### What you should do
Filtering the records below, copy only those lines that include the word "Task".

### Source records
- - -

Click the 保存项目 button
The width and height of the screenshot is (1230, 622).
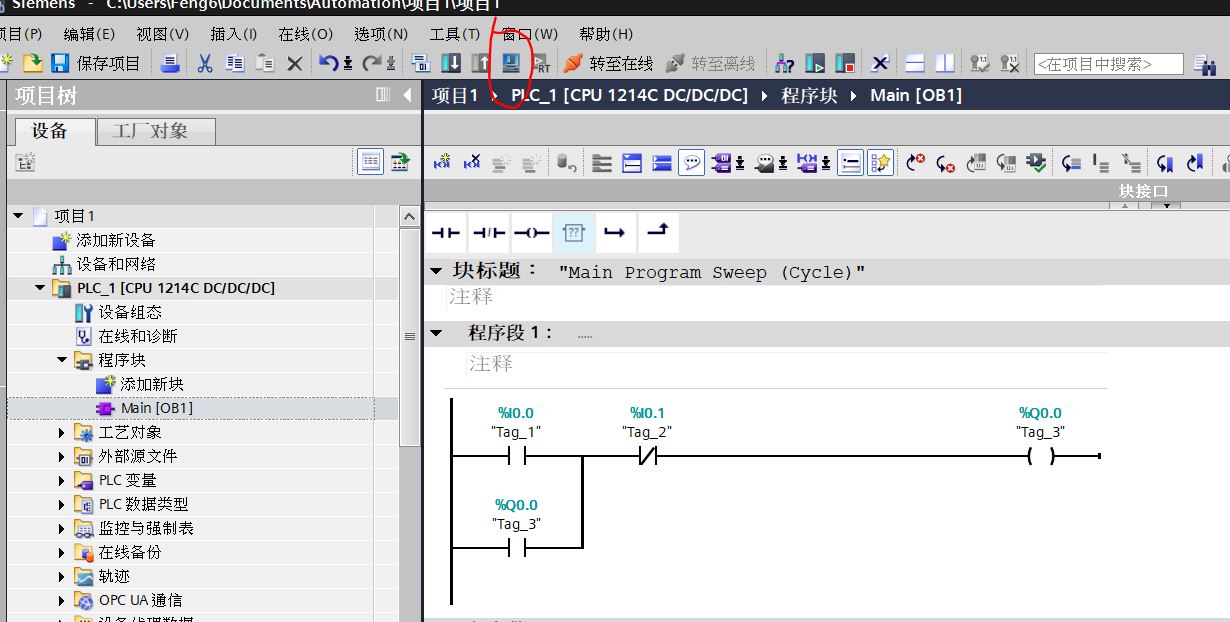click(96, 63)
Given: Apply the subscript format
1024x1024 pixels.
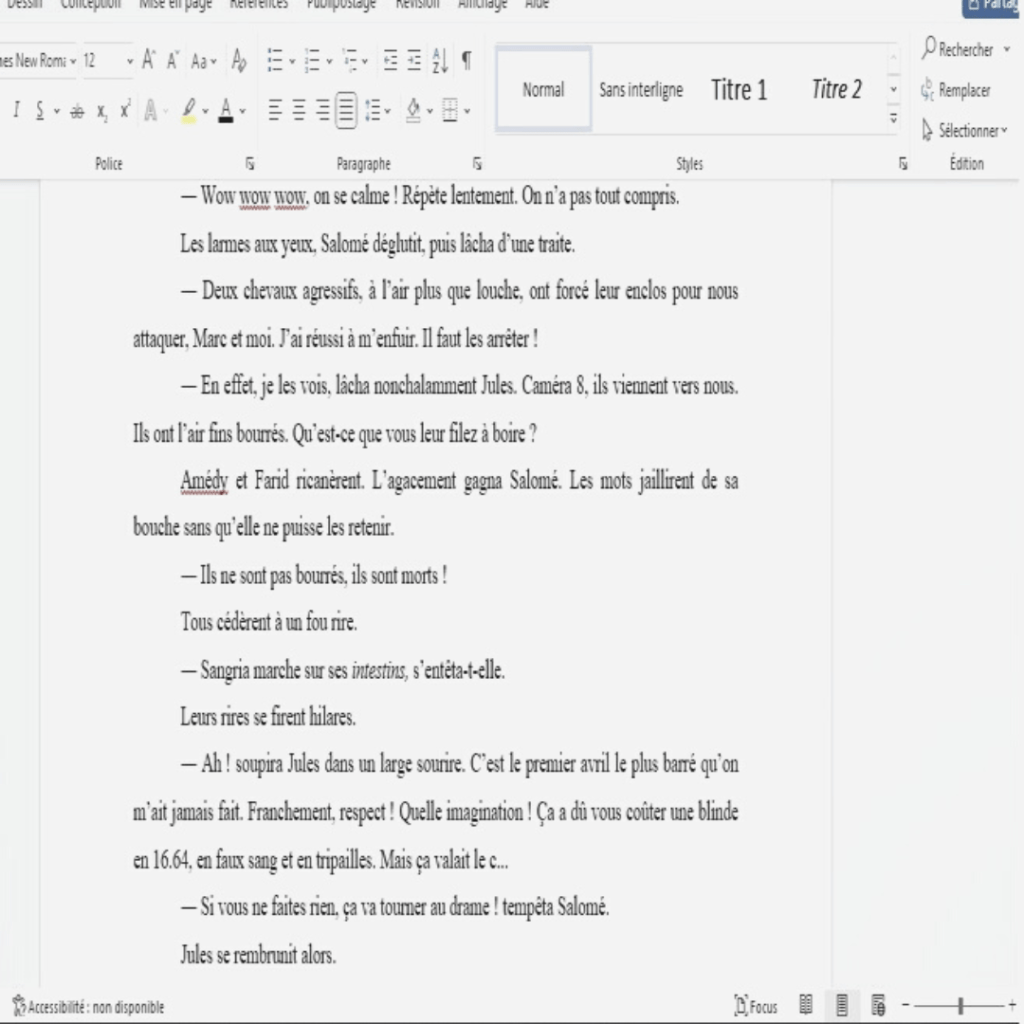Looking at the screenshot, I should (x=102, y=112).
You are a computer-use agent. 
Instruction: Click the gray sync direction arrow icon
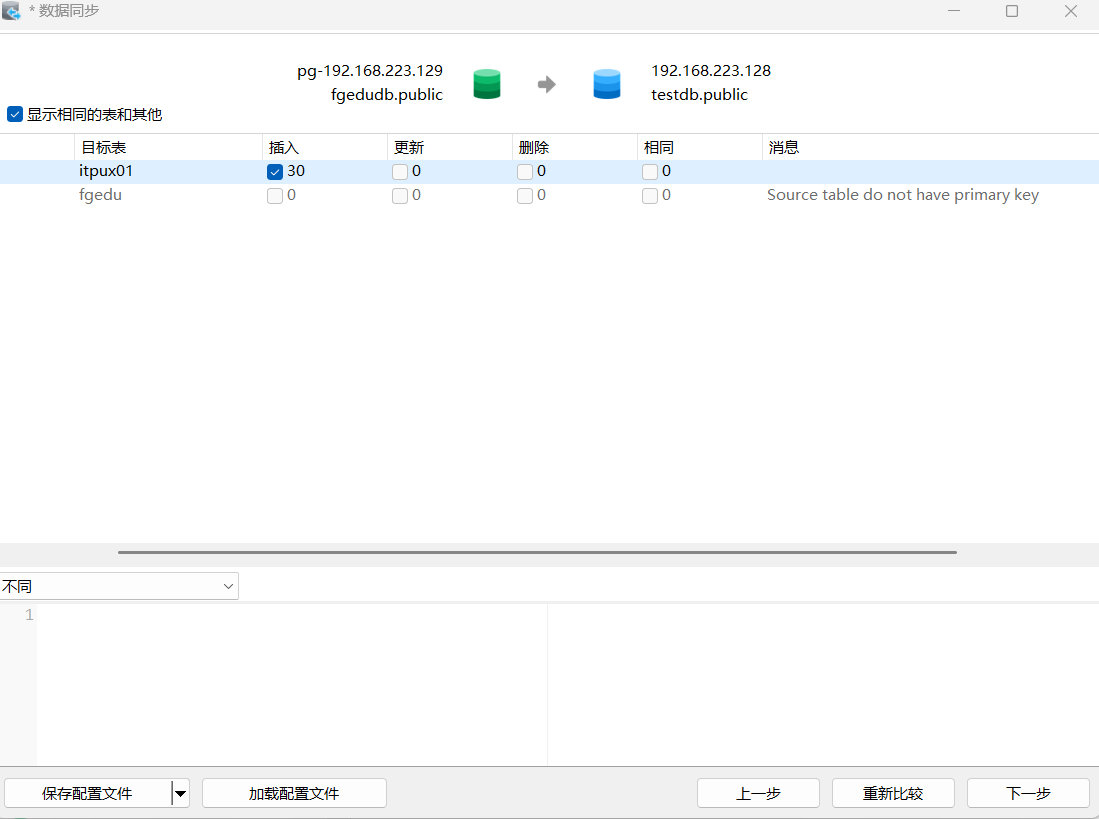546,85
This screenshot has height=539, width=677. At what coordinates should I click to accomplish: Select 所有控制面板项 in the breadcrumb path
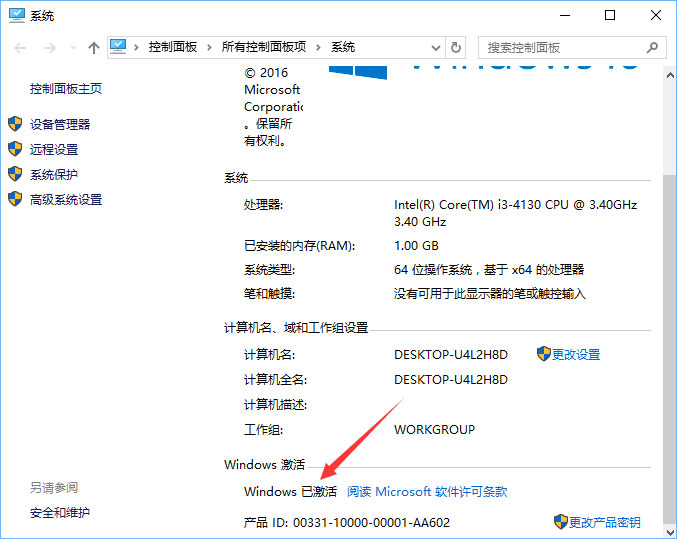[x=264, y=47]
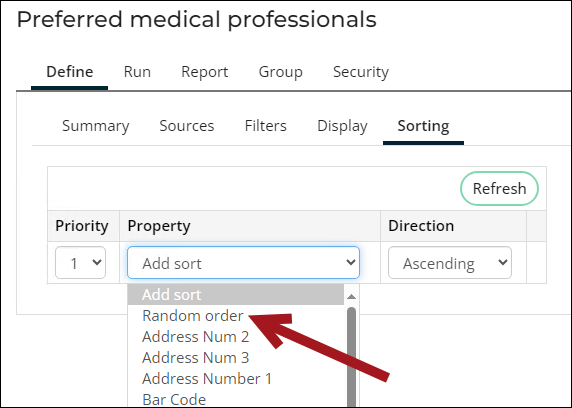Switch to the Define tab
Image resolution: width=572 pixels, height=408 pixels.
(70, 72)
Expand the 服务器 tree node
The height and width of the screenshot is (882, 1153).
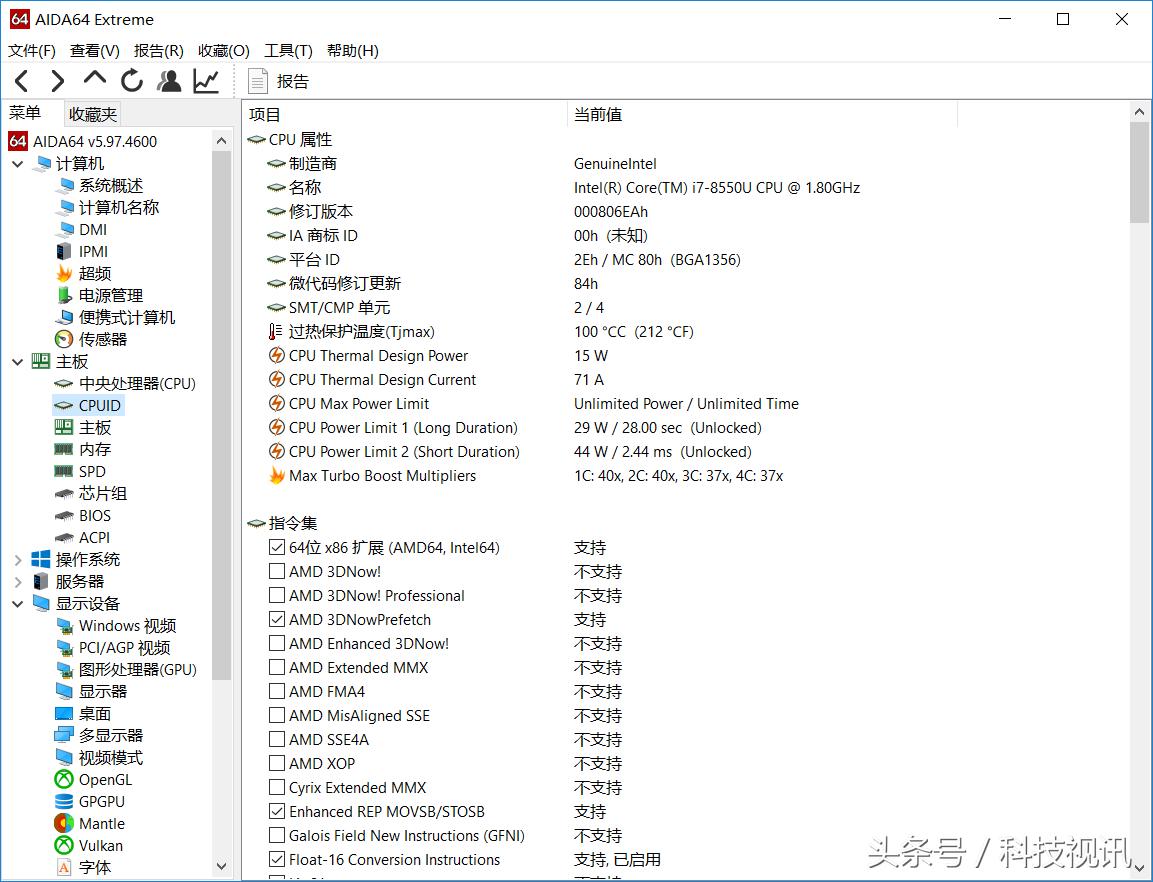pyautogui.click(x=17, y=581)
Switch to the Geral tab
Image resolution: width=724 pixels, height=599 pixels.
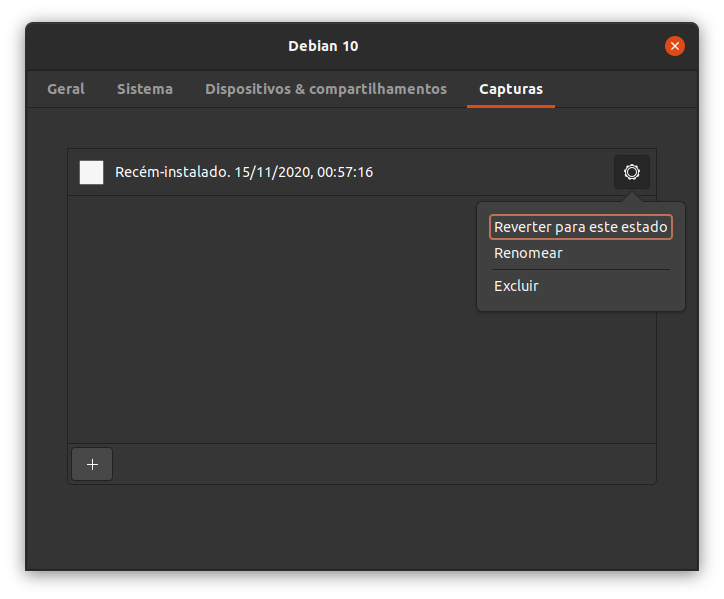66,89
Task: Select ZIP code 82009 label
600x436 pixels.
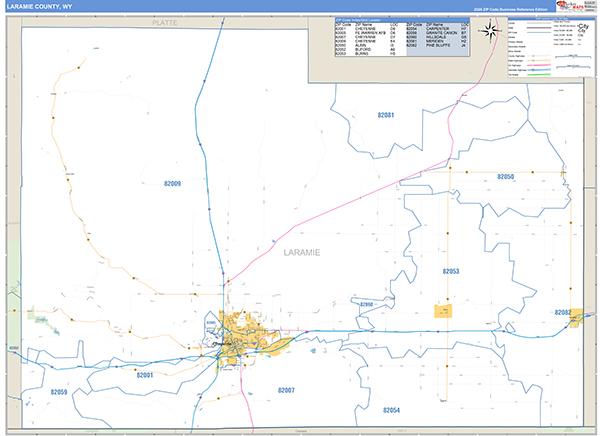Action: point(173,184)
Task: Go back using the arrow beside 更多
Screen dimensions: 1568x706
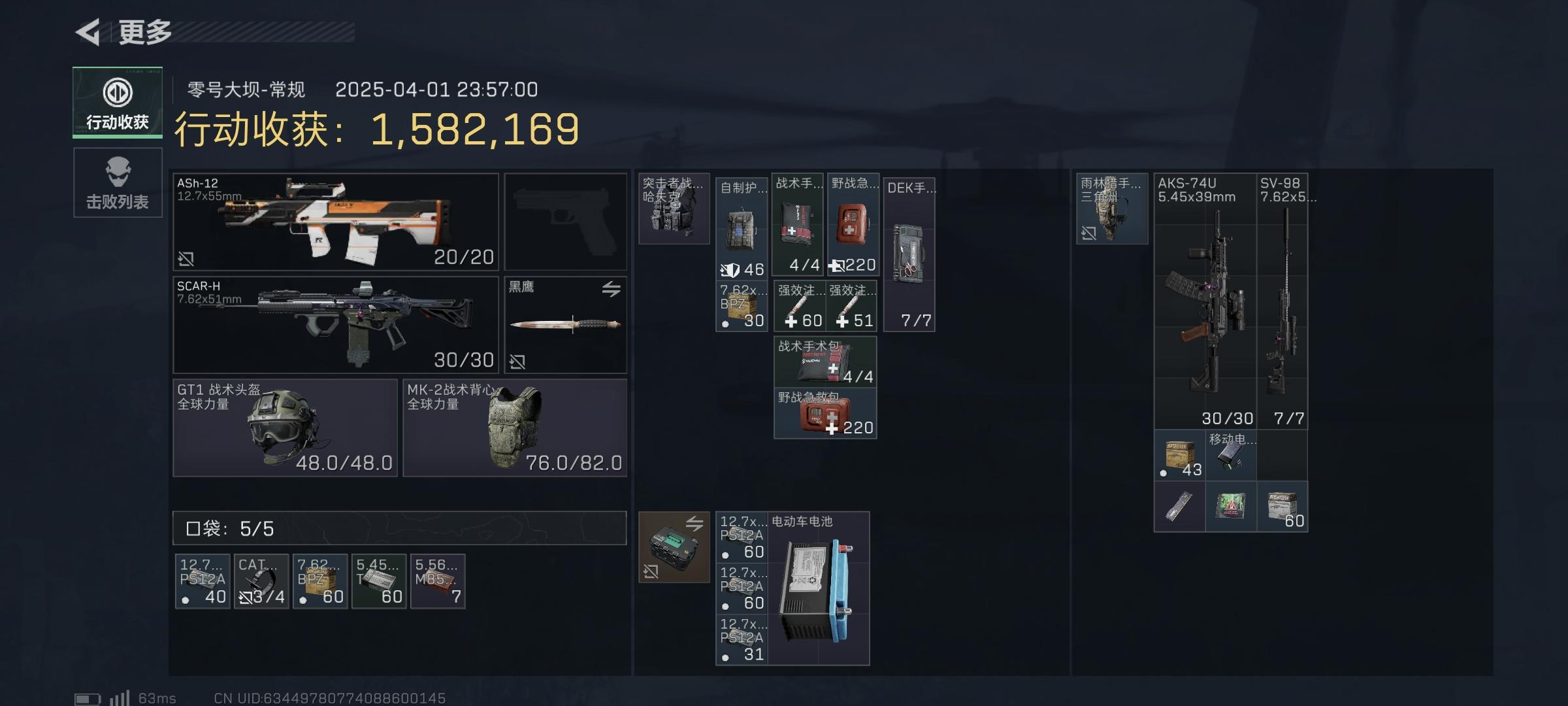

- - -

### Answer to this problem
Task: Select ZIP code 82009 label
Task: Go back using the arrow beside 更多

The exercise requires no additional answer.